Gulan Media January 27, 2014 News
New Hospital in Kurdistan to Provide Specialized Healthcare for Children
By Kira Walker

ERBIL, Kurdistan Region - For years, women and children in Iraq requiring specialized healthcare have had nowhere to go to receive treatment. The lack of facilities means that many children do not receive the treatment they need and die needlessly. Infant mortality rates in Iraq remain among the highest in the world.

The opening of the Kurdistan Children’s Hospital (KCH) in March 2014, the first facility in the region dedicated to the treatment of children, is set to change this.

KCH will be a benchmark in Iraq, providing an international standard of healthcare unrivaled across Iraq, while also assisting in building local capacity and expertise, said Dr. Shawis, chairman and pediatric surgeon at the facility.

“Until local capacity is further developed, the majority of the staff will come from out of country,” Shawis noted.

Located on the outskirts of Erbil, the site for KCH was chosen because of its safe and stable environment and proximity to an international airport.

“The complex includes a 120-bed main building and support buildings, including a hotel, staff accommodation and a supermarket. The clinical facilities will accommodate three operating rooms, an emergency department, an imaging department, specialist outpatient clinics, a pediatric and neo-natal intensive care unit and a women’s hospital,” said Make Architects, who were tasked with designing the hospital.

In 2011, Make Architects were the recipient of a prestigious award from the International Academy for Design and Health for their design of the KCH. In recognition of the changing role of hospitals, their design addresses anticipated socio-economic challenges and envisions an environment that supports health and wellbeing.

“I wanted to use my experience and contacts in medicine to be able to give back to my people. In order to do this and provide high quality care for children a base with international standard is needed from which to begin – the hospital is a practical way to actualize this,” said Shawis, during his acceptance speech for the design award in Boston in 2011.

The hospital’s flexible design -- a radial plan around a central atrium which functions as the social heart of the hospital -- allows for each department, or “arm,” to be extended, or for additional wings to be added in the future without disrupting the operations of other departments.

The vision of KCH is to “provide the highest quality of health services for children and their mothers in a caring, family-orientated environment, respecting the privacy and dignity of the patients as well as giving, hope, compassion and confidence, and also to educate the next generation of pediatric healthcare providers in Iraq.”
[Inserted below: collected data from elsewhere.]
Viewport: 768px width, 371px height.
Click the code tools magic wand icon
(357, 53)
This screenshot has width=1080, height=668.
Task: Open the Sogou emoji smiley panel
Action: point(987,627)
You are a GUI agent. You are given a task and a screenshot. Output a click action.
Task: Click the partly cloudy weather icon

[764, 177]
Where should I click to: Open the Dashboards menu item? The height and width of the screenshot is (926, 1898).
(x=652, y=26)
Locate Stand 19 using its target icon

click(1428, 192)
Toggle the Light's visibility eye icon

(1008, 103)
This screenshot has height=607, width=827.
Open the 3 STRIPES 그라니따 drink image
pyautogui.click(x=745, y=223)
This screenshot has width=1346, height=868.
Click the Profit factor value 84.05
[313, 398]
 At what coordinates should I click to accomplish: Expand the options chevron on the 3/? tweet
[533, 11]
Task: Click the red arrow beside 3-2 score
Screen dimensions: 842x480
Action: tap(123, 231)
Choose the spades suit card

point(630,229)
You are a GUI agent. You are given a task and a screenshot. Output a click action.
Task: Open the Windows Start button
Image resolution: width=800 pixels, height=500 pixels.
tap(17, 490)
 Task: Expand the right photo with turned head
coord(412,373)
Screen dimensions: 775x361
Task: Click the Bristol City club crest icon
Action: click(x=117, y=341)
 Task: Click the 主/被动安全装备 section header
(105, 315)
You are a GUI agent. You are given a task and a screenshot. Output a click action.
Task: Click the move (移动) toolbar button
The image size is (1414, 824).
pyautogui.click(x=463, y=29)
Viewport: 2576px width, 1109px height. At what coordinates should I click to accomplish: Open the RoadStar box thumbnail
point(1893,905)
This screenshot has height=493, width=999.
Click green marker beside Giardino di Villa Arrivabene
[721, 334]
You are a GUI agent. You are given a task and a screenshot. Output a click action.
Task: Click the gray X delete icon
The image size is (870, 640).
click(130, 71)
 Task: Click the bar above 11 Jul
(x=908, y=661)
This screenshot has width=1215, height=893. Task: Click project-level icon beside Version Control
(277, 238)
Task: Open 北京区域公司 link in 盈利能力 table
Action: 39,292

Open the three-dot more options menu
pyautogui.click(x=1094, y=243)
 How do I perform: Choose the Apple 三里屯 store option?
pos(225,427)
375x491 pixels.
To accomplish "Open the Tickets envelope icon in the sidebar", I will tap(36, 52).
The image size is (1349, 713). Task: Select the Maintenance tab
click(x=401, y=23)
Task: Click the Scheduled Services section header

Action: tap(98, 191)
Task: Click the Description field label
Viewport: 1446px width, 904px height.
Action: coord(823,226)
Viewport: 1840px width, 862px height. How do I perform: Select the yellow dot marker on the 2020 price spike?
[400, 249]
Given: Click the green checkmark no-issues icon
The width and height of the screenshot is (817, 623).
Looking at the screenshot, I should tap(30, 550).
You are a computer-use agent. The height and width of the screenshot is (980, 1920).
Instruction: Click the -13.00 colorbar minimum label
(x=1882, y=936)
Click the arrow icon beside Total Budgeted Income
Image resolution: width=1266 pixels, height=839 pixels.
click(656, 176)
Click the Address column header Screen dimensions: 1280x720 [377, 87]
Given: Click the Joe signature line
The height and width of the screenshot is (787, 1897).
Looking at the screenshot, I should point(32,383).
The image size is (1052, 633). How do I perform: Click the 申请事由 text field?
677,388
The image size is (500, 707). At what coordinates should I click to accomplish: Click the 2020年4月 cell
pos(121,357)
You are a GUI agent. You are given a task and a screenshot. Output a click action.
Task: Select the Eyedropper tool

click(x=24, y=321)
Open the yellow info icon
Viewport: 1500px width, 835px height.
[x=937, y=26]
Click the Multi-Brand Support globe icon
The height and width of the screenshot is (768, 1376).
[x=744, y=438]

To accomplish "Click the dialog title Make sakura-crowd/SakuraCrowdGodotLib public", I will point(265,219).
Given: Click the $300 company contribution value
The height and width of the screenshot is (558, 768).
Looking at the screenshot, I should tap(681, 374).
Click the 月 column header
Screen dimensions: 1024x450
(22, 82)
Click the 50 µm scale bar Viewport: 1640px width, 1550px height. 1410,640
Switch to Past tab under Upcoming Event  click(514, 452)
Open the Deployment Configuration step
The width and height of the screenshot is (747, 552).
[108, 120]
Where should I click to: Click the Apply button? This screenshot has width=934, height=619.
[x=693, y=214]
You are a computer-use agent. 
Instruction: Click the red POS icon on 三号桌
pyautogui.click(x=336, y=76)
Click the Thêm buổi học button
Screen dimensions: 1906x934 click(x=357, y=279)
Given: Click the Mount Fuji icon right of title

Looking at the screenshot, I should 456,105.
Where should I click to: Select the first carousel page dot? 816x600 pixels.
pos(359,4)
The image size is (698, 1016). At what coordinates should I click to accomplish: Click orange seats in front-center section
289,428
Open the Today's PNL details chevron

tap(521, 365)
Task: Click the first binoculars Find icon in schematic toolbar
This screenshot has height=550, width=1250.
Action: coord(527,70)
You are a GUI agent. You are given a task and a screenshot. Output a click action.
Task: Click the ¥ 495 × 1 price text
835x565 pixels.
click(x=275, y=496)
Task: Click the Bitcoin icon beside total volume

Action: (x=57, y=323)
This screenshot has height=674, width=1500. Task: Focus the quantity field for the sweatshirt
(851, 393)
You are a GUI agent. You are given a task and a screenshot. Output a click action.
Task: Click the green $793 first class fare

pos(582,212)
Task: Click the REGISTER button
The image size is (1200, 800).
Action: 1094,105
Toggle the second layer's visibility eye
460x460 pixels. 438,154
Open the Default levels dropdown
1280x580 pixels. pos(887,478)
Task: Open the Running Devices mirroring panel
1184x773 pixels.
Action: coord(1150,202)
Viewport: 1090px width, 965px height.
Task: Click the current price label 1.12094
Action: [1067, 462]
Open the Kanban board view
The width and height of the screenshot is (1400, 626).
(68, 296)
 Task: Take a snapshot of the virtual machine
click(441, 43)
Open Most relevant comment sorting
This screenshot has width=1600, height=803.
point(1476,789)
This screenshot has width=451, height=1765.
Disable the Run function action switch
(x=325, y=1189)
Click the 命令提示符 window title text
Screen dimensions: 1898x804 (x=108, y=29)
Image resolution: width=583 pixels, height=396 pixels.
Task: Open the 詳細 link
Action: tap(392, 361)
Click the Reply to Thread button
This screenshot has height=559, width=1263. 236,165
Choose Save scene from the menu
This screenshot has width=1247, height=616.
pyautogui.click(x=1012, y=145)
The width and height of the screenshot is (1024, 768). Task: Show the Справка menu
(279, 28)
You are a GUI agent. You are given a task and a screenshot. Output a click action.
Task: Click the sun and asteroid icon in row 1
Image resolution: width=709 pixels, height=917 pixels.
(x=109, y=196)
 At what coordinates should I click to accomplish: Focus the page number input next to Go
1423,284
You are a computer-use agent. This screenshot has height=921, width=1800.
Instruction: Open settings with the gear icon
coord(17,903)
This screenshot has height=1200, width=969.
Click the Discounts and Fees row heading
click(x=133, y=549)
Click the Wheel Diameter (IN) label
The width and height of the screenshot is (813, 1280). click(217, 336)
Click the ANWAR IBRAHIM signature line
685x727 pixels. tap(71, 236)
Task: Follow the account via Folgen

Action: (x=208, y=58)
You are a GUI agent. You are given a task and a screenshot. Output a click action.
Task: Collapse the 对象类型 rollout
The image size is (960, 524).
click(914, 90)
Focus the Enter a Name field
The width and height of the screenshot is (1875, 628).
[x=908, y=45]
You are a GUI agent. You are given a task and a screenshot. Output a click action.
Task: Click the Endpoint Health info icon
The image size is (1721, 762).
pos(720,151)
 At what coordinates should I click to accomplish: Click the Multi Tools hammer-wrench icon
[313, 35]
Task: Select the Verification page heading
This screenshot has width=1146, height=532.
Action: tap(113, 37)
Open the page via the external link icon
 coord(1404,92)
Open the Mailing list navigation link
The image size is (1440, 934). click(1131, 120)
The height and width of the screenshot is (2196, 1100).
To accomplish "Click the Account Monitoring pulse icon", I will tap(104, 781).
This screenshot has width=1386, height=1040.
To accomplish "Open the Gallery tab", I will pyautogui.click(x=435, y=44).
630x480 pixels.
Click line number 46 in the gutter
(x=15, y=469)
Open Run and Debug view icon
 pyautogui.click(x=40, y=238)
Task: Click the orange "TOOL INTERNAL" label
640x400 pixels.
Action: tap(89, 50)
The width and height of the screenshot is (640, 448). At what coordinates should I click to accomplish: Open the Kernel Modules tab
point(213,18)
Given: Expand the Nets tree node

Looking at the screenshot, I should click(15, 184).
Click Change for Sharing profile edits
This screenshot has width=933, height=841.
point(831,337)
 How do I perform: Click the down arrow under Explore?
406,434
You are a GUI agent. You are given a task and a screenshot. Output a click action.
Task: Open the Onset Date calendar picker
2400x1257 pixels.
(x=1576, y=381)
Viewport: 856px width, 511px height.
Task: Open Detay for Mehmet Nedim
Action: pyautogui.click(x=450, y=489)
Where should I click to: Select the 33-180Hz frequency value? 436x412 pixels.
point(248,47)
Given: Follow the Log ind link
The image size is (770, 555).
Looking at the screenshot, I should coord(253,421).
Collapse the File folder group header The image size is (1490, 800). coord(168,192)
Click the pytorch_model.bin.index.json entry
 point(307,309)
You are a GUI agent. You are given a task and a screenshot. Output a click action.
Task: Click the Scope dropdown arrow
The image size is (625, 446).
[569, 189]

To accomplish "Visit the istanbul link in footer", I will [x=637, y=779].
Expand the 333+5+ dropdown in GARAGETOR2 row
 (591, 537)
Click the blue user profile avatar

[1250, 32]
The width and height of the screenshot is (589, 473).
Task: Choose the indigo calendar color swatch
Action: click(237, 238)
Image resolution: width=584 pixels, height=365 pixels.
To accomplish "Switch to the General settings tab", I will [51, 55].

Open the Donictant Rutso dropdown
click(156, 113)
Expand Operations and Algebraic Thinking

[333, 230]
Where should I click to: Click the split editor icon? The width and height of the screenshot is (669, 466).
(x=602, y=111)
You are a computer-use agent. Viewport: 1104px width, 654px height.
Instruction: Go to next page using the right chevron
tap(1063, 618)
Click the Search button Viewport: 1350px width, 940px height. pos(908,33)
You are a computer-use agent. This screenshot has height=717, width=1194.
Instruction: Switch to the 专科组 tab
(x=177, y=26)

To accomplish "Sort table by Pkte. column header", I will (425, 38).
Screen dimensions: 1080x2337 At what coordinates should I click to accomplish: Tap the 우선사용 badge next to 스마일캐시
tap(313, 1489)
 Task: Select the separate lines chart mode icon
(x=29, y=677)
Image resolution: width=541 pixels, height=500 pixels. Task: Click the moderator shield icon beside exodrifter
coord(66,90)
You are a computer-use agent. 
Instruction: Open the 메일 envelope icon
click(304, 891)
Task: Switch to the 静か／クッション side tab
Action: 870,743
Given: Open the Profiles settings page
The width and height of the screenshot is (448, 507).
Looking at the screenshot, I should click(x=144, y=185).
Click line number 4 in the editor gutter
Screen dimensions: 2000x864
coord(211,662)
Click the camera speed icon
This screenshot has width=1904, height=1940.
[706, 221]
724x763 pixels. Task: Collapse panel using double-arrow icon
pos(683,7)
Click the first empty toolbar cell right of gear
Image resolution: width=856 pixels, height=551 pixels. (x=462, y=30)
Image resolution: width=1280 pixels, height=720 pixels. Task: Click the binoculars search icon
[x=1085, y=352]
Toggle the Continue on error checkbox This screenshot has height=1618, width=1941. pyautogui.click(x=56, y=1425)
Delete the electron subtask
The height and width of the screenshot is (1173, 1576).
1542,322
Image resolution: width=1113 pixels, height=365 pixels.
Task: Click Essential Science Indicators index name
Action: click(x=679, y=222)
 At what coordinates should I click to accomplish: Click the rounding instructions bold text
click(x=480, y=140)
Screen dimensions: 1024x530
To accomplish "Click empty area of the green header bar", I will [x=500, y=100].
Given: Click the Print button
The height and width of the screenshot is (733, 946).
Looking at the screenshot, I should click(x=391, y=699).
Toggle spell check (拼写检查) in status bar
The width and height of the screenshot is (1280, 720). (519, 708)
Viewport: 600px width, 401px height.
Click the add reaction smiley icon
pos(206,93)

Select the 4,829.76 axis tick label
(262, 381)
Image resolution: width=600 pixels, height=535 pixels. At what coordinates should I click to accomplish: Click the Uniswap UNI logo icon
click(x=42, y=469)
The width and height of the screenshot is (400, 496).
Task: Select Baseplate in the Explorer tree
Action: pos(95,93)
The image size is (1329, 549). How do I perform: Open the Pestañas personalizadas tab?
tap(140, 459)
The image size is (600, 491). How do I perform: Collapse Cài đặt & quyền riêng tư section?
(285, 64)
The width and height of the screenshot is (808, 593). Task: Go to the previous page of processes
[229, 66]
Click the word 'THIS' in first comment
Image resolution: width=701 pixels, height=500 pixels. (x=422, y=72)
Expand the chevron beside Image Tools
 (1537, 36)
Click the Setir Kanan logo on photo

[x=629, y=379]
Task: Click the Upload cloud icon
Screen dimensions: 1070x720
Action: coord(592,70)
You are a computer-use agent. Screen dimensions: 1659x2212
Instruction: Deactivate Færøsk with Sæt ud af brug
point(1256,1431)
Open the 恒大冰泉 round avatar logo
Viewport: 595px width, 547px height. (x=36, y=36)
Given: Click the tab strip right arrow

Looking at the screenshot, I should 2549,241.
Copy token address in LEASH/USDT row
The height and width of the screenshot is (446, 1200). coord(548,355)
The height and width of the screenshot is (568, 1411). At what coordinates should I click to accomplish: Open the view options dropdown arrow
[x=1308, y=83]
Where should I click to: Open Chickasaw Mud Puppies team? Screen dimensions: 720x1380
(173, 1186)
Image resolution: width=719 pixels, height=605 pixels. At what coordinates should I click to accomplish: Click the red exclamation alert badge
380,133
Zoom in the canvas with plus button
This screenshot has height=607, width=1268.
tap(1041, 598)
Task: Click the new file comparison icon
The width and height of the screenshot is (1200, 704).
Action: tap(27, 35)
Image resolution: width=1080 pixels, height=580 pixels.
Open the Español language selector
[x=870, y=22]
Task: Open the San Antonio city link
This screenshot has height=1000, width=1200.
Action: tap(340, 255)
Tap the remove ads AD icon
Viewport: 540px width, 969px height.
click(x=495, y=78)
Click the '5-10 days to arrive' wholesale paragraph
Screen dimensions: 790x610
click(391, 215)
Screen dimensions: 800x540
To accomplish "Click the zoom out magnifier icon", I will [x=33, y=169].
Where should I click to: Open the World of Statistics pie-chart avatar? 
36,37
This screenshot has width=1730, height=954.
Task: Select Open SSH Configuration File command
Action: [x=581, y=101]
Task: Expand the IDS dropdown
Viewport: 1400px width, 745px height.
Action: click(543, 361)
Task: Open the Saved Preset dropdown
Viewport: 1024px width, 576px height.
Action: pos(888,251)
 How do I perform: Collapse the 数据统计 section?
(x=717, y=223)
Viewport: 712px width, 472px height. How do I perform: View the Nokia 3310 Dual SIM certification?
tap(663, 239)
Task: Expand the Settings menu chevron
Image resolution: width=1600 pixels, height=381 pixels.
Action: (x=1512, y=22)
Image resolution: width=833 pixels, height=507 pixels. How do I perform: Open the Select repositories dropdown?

The hospital is owned and operated by the Kurdistan Children’s Hospital Foundation, a UK-registered charitable company and supported by private philanthropy.

The vision for the Erbil Children’s Hospital was conceived by Shawis and was initiated with the support of the Kurdistan Regional Government (KRG) Prime Minister Nechirvan Barzani.

Though the hospital complex is near completion, sponsors are still needed to support further development of some of the facilities.

In adherence to its not-for-profit management and operation charter, the hospital will reinvest any generated income back into its operations to maintain and enhance the quality of healthcare services.

Forty million dollars in funding and organizational support for the hospital was provided by Oryx Petroleum Corporation Ltd, an independent oil and gas exploration and production company, as part of their Corporate Social Responsibility (CSR) program.

In their production sharing contracts signed with the KRG, international oil companies (IOC’s) are mandated to give back to the communities they operate in.

A spokesperson for Oryx Petroleum said the initial idea to donate to the hospital came from the KRG.

“Oryx Petroleum believes host country populations should derive benefit from the development of petroleum resources. Moreover, we believe we have a critical role in delivering such benefits. Per our philosophy, we have been seeking opportunities to contribute to the community. The hospital project, a project in which we would be able to have meaningful input, was the type of project we were looking for,” the spokesperson said.